=== Provided entries ===
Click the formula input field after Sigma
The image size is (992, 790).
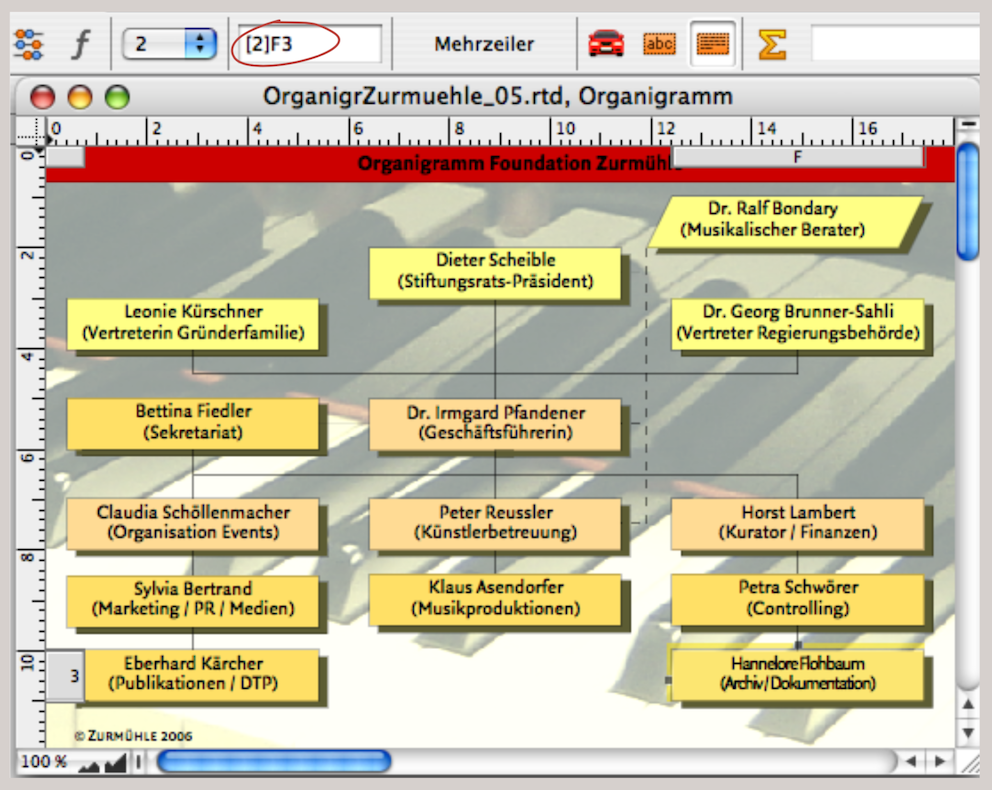(x=895, y=44)
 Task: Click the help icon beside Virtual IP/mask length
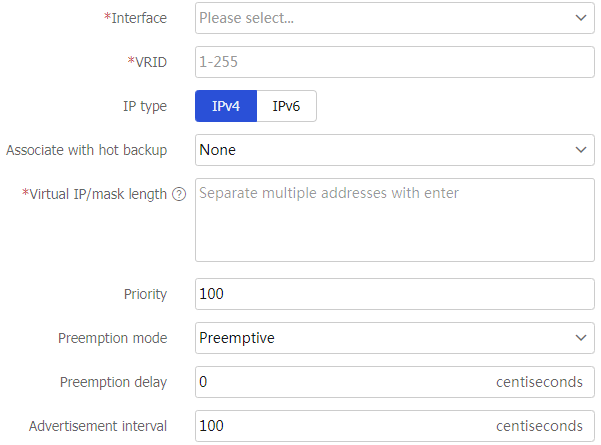pos(179,194)
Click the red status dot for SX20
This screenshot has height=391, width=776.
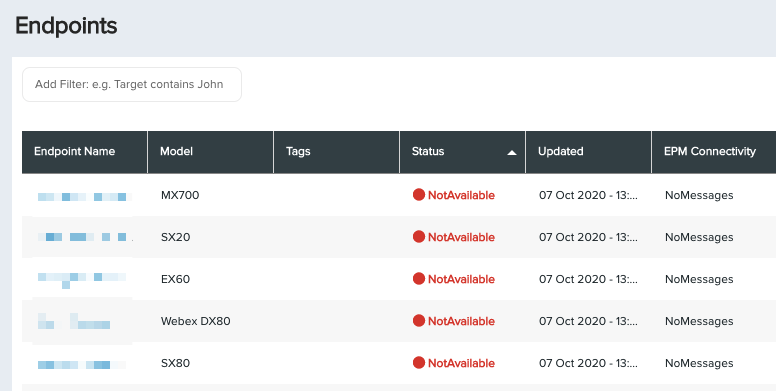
===
*Task requirements*
Although the entries contain pictures, reproduce only the rest, exactly as written.

*Output*
Click the formula input field after Sigma
The image size is (992, 790).
(x=895, y=44)
 Task: Click the help icon beside Virtual IP/mask length
pos(179,194)
Click the red status dot for SX20
This screenshot has height=391, width=776.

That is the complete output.